By Jonathan Coronel
By carving out one’s path in life, adversity often has a way of throwing a wrench in the best laid plans. Local centenarian John Bestall is certainly no stranger to adversity.
Growing up in Downey, Calif., the son of two Irish immigrant parents, Bestall learned the example of hard work from his parents. During World War II, because she was fluent in five languages, Bestall’s mother applied for and was hired on the spot for an assistant position to a colonel in the Army, who was able to pull some strings and help his parents gain citizenship.
Meanwhile, Bestall, already married, began serving at Barbers Point Naval Air Station in Kapolei, Hawaii.
While serving there, Bestall became a metalsmith 1st class as a result of his skill at repairing planes that had been damaged by the enemy.
“There wasn’t anything on an airplane that I couldn’t fix—I was valuable to them and it was a good deal for me since I learned so much,” Bestall says.
Tragedy struck one day while working on the base, however, when a Japanese bomb exploded and left Bestall completely deaf. Luckily, thanks to his skill with his hands, Bestall would return to California and find work as an industrial arts teacher at a public high school.

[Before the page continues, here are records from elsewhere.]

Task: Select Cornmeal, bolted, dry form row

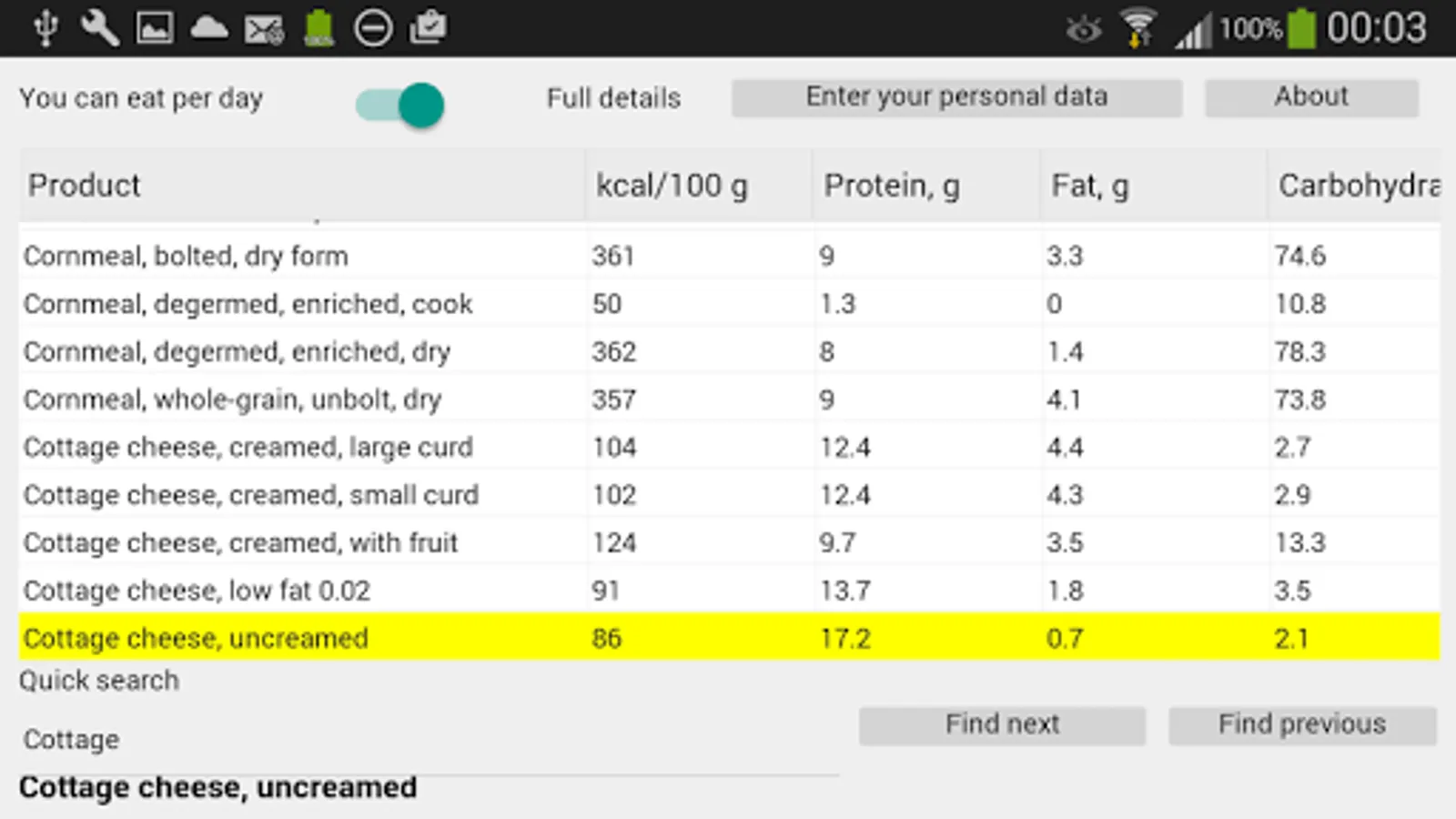Action: (728, 256)
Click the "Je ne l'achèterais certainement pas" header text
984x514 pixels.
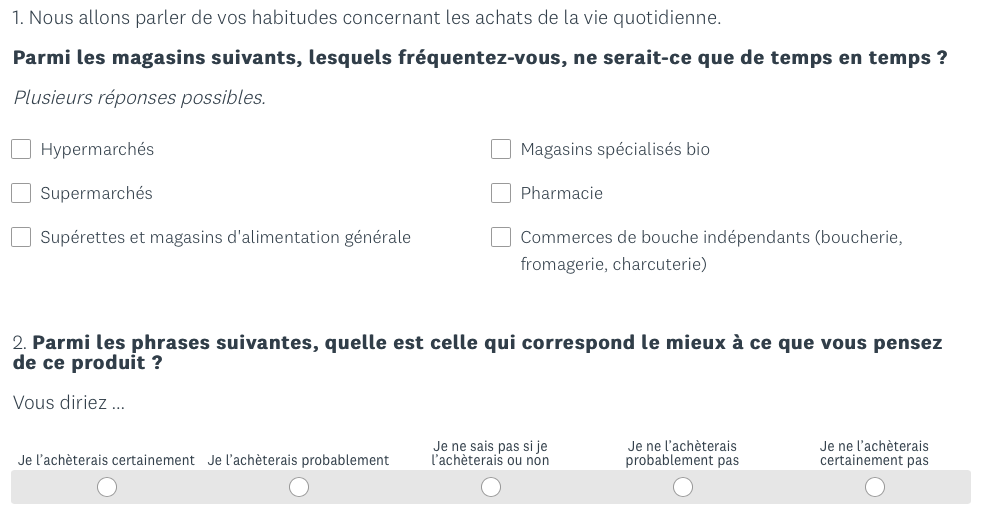pyautogui.click(x=874, y=453)
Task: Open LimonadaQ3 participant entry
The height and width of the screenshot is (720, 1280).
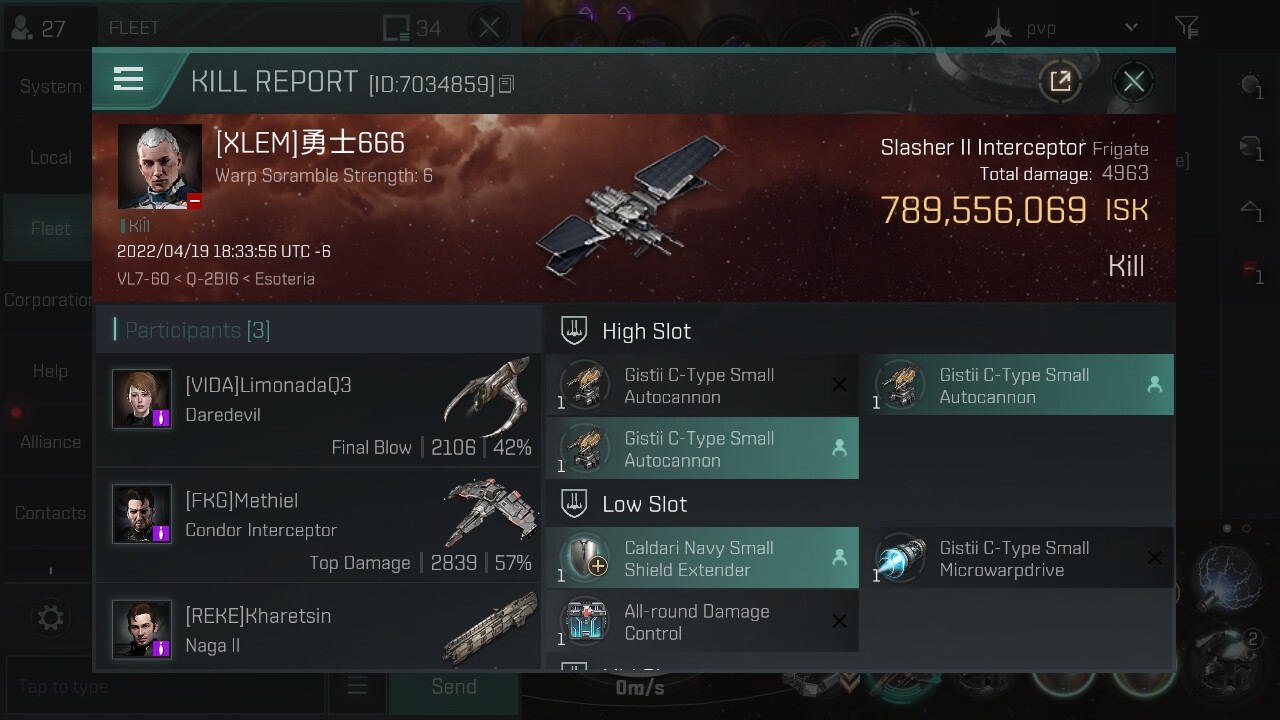Action: [x=318, y=409]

He wouldn’t catch any easy breaks, though, being assigned as a teacher at a high school notorious for its troublemaker students.
Bestall quickly proved his mettle and laid down the law.
“Some of these students did not like me telling them what to do. One student was a lightweight boxer and brought two sets of boxing gloves to class one day, so we fought. He didn’t cover up so I shot a left jab and caught him in his right eye—turned the right side of his face black,” said Bestall.
It was a pretty good advertisement in case anyone else wanted to cross me!” he says laughingly.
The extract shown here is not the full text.